I’m looking for a simple formula that will tell me how many more times I should play. I expect that answer will change as my collection increases, and perhaps sometimes turn into an abrupt STOP! even if I had calculated a larger number earlier.

I think septimus’s code included that variable. :slight_smile:

I’m discounting any rares that might be in the mix. I can’t afford to keep playing to collect all the rares, if they exist. I’m happy just collecting the common types. In your example, my gut intuition would have stopped me playing that machine long before the first type D showed up unless I happened to get very very lucky. And even having a D in hand, I’d still ignore its presence when deciding to stop.

I’m basing the assumption that the proportions are equal from my past history of playing other machines from this vendor. I probably played them way more than I really needed to, and now I’m looking to calculate stopping points.

This is not an incredibly simple problem. You should look into Good-Turing frequency estimation for techniques. I don’t know how to incorporate the idea that there are no rare items; perhaps some Bayesian version is appropriate.

OK, “ignoring rare items” makes this an even more complicated question, because now we have to decide just how rare counts as “rare”, and that decision probably depends in turn on how many different prizes there are (a prize that’s 2% of the population probably counts as a rare prize in a four-prize machine, but it wouldn’t in a 100-prize machine, for instance).

Really, I think it’s irrelevant. Rare items almost by definition won’t effect the mean-time-to-encounter a non-rare item very much. You can generate a model including rare items, and then only calculate whatever you want for the non-rare members.

Another approach is to treat this as a classification problem on Gachapon Machines. That is, let’s say you have a set of machines you’re reasonably confident you know some approximate distribution for. What elements seem to affect this? Company/manufacturer? Cost of playing it? Type of toy?

Train some model on the known Gachapon machines, then classify your new ones based on that. In the easy case, you have a finite number of classes and know the exact distribution based on some discrete classification. In the worst case, you end up with some prior belief where you can now tune hyperparameters about a categorical distribution (e.g. a Dirichlet or something).

BTW, biology scientists use a similar idea for estimating the population of wildlife in a given region, using a technique called “capture / re-capture”.

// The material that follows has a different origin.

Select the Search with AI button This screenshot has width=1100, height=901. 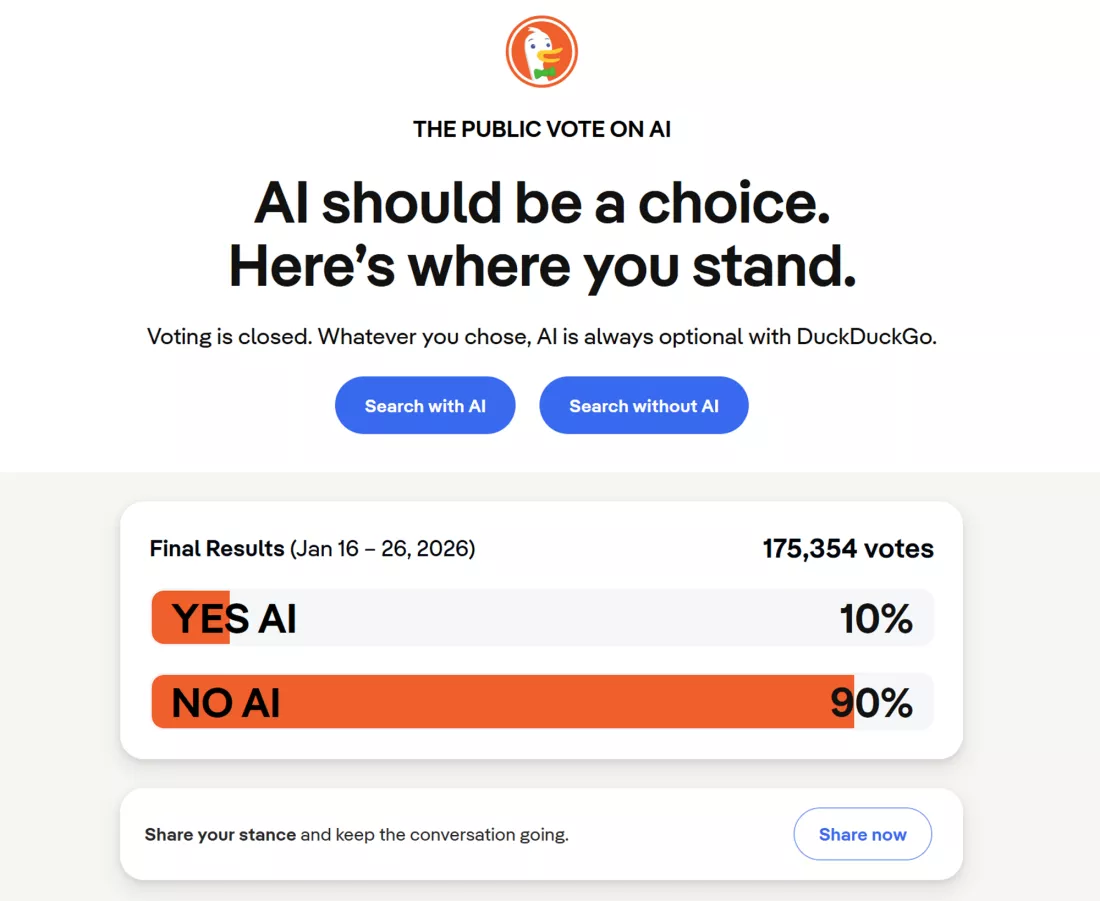point(424,405)
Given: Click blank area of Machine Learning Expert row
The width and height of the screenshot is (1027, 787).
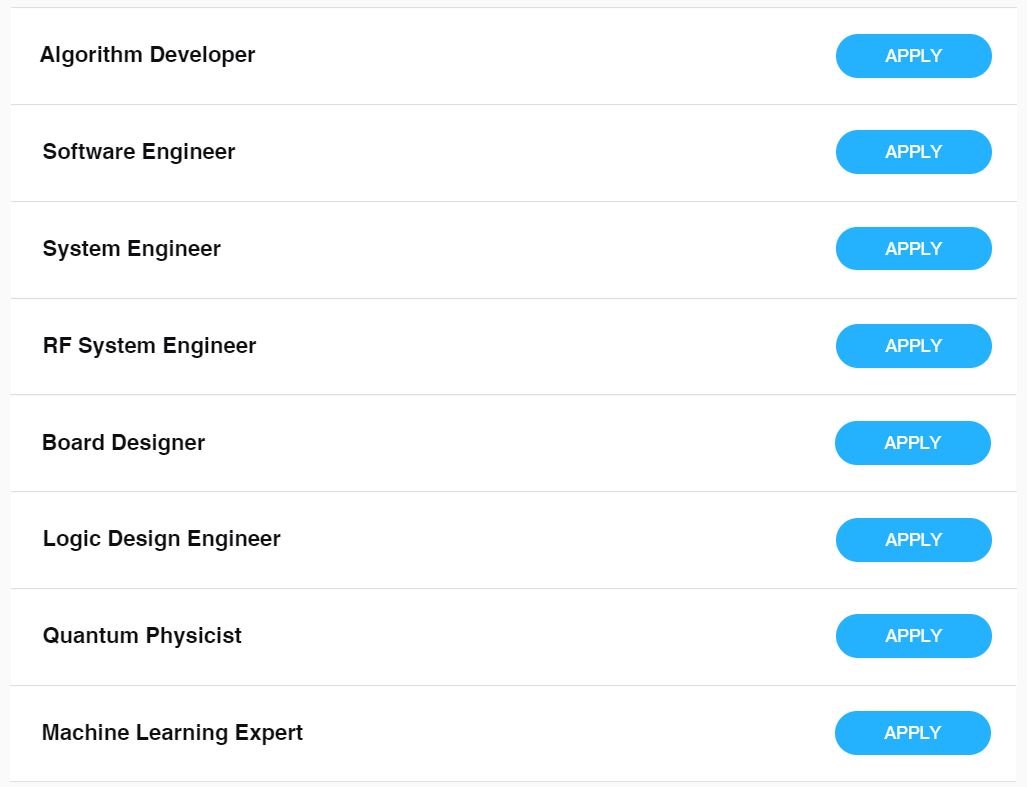Looking at the screenshot, I should [x=560, y=733].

The idea is, you stake out a certain region, capturing animals, tagging them, and then releasing them. By and by, you will start to notice that some of the animals you capture are already tagged. If you keep this up long enough, you will start to notice that many, maybe even most, of the animals you capture have already been tagged.

The analogy to your toyball machine is this: After you start to see enough repeat animals, you can begin to guess that you’ve captured most of them; but well before that happens, you can use statistical methods with this data to estimate the total population. In the toyball machine, once you start to see enough “repeat” toys and fewer “originals”, you can begin to guess that you’ve got at least one of everything, and you can develop your statistical probability of that.

Also BTW: Did anybody notice that news item a few weeks ago, that there was a toy machine like this (somewhere in the US) with rings that had a swastika and other Nazi symbols on them?

ETA: I worked on a project, some years ago, that did this with humpback whales. The field researchers staked out various bays in Alaska, and took pictures of whale tails. It turns out that all humpback whale tails are unique just like fingerprints. We had hundreds and hundreds of photos. Then they had to sift through and compare them so find the “repeats”; that was their analog for capture / re-capture. They used this to estimate the whale populations.